Go through the data and report how many lines include the word "accomplish", giving only the number.
#####
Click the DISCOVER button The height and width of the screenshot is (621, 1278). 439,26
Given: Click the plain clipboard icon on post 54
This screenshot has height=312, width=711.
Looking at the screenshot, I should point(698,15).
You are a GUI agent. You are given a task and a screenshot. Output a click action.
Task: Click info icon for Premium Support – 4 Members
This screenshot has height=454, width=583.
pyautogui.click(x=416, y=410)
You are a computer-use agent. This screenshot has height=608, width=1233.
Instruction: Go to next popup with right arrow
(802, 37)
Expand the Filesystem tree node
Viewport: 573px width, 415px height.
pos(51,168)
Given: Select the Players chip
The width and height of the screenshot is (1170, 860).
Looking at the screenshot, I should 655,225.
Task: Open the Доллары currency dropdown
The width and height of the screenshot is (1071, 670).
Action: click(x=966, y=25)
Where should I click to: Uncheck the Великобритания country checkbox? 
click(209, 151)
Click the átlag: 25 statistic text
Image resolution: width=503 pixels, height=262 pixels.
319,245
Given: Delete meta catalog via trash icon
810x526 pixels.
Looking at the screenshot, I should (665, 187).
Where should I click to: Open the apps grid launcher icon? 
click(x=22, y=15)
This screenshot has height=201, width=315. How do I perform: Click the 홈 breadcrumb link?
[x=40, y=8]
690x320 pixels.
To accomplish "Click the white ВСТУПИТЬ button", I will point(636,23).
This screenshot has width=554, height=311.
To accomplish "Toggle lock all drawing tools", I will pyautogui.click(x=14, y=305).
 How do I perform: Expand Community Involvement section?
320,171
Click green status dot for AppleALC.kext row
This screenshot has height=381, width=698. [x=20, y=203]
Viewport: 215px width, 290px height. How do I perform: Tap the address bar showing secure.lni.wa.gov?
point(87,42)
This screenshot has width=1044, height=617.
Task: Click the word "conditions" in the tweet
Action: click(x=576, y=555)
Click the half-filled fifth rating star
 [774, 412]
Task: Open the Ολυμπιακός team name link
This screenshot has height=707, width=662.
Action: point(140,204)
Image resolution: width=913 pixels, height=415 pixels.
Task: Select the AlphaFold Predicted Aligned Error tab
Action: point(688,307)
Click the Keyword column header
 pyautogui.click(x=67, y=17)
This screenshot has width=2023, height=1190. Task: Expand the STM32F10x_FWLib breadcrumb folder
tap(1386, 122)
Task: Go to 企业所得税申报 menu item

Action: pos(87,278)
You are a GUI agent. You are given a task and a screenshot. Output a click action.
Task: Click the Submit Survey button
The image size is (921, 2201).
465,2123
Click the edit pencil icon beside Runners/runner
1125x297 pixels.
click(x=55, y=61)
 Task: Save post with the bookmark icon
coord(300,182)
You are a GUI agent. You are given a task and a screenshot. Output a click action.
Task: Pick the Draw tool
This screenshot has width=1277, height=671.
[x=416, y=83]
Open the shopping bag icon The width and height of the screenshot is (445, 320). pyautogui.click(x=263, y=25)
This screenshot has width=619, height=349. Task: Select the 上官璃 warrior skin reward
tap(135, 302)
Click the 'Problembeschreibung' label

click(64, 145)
#####
» **Task result**: 2